Raymond Sackler con la moglie Beverly Feldman

Anche se l’impatto globale dell’operato dei Sackler sulla società richiederà anni per essere valutato, in alcuni campi, come abbiamo visto, essi hanno già lasciato il segno: Raymond, l’ultimo rimasto dei “fratelli dell’OxyContin”, è morto nel 2017 a novantasette anni. Nel corso della sua esistenza ha ottenuto il cavalierato britannico, è stato insignito della Legion d’Onore e ha ricevuto uno dei più alti riconoscimenti dalla casa reale dei Paesi Bassi. Uno dei suoi ultimi titoli è arrivato nel giugno 2013, quando Anthony Monaco, rettore della Tufts University, si è recato nella sede della Purdue Pharma a Stamford per conferirgli un dottorato onorario. I Sacklers avevano fatto una serie di donazioni all’istituto nel corso degli anni e, in considerazione dell’età avanzata di Raymond, il rettore si è recato alla Purdue per una cerimonia speciale.
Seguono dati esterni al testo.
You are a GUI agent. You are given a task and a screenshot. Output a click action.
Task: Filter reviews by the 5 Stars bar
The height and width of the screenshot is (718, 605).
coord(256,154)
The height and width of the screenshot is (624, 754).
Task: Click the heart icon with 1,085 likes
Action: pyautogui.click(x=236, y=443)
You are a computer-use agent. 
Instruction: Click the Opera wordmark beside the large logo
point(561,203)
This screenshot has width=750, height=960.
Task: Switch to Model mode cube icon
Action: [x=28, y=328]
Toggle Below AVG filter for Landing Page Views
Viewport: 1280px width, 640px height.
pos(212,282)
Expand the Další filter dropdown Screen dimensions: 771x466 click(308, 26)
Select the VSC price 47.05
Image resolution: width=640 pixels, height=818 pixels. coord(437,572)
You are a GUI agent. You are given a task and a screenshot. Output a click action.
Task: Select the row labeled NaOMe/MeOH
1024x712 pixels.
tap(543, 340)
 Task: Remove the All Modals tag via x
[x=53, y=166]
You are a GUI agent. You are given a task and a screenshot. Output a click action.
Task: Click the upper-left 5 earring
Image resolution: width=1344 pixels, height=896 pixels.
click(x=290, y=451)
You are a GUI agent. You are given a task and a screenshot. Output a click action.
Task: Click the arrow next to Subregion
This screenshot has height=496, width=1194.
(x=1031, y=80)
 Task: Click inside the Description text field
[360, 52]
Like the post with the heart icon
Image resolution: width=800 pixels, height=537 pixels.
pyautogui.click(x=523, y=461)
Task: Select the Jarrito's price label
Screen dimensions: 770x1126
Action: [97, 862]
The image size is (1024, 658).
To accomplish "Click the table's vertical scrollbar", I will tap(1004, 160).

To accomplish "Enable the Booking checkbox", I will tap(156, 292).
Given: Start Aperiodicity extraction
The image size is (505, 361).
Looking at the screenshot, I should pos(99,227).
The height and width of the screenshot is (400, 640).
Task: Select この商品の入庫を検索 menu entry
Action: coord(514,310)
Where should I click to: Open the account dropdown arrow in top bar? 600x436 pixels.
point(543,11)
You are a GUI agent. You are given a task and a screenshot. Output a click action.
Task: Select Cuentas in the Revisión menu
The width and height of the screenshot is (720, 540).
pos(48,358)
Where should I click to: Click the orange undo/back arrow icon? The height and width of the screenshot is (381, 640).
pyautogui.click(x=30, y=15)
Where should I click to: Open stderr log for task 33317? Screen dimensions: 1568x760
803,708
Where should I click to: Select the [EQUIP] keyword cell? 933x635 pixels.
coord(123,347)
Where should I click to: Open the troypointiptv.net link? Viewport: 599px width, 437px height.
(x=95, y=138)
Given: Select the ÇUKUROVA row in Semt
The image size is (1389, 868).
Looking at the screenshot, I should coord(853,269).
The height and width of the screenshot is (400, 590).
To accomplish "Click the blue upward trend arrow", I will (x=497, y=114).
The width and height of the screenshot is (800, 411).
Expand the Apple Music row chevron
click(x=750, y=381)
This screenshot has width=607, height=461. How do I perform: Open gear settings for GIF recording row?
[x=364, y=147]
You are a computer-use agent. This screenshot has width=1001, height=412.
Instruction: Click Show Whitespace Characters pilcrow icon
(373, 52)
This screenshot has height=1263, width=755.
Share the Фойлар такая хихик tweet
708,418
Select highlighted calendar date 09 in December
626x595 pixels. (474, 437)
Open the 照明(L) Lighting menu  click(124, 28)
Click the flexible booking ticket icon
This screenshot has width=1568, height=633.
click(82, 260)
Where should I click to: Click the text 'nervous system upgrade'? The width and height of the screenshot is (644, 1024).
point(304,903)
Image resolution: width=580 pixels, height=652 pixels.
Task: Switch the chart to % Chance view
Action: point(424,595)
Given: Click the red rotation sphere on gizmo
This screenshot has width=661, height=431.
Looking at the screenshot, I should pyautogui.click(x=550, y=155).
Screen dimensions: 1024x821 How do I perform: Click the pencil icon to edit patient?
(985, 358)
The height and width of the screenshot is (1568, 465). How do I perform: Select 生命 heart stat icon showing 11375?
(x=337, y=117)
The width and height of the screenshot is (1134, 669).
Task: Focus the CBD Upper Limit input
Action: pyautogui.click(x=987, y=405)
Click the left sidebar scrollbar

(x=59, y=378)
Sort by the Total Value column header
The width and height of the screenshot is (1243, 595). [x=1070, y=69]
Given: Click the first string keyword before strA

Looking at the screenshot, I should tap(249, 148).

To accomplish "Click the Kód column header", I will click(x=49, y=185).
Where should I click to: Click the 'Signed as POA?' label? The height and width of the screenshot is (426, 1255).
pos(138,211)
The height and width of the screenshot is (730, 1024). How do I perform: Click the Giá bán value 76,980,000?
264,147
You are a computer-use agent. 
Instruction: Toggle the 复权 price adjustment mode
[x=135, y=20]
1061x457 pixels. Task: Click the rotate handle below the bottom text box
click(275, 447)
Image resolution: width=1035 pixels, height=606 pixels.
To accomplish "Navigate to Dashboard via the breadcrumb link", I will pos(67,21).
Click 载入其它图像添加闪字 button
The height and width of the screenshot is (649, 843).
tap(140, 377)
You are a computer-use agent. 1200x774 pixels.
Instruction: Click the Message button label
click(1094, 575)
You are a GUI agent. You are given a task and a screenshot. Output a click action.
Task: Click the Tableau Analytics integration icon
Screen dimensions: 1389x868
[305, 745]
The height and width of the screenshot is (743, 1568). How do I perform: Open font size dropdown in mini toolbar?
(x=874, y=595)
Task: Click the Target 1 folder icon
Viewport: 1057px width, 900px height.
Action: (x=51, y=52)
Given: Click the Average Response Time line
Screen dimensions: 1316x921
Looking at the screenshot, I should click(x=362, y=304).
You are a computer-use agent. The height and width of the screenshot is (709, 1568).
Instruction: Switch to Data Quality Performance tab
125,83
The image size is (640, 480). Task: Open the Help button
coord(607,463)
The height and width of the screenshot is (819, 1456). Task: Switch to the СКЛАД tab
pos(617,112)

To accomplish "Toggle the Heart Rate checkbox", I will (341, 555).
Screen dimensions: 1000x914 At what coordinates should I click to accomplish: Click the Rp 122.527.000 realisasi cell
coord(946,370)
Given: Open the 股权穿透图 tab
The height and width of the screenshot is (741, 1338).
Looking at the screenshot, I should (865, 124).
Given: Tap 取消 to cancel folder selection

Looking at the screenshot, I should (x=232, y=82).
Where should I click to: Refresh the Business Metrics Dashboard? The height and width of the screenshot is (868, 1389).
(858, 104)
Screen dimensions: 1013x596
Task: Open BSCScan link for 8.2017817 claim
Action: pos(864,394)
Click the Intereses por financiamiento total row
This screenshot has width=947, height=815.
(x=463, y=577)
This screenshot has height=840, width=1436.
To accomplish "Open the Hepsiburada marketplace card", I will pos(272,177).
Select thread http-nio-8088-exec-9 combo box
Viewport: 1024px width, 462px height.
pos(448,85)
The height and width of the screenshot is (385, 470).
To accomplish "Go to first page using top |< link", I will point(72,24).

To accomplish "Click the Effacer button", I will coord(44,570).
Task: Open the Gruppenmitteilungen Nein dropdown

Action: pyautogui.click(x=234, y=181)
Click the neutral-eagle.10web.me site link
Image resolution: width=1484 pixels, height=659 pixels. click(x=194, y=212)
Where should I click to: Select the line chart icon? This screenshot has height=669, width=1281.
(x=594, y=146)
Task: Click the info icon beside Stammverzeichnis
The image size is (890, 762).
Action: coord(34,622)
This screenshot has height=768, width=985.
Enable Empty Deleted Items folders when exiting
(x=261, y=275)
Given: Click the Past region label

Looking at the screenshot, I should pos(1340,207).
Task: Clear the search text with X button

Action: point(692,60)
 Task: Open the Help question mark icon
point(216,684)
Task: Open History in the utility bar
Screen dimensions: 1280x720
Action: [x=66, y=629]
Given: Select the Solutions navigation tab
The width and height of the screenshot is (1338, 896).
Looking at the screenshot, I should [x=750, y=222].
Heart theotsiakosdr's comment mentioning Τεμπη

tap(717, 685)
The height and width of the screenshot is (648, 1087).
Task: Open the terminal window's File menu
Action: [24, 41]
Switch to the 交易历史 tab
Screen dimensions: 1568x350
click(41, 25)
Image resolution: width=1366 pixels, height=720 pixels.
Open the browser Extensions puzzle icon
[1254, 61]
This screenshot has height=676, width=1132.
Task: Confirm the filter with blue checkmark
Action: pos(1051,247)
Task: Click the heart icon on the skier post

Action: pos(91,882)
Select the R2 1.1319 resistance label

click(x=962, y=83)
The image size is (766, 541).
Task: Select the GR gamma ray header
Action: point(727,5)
Il pubblico quel giorno era ristretto a membri della famiglia, personale universitario selezionato e qualche dipendente dell’azienda. Rivolgendosi alla folla di intimi, Monaco ha elogiato il benefattore: “Sarebbe impossibile calcolare quante vite ha salvato, quanti campi scientifici ha ridefinito e quanti nuovi medici, scienziati, matematici e ingegneri stanno svolgendo un lavoro importante grazie al suo spirito imprenditoriale. Raymond Sackler è un uomo che ha cambiato il mondo“.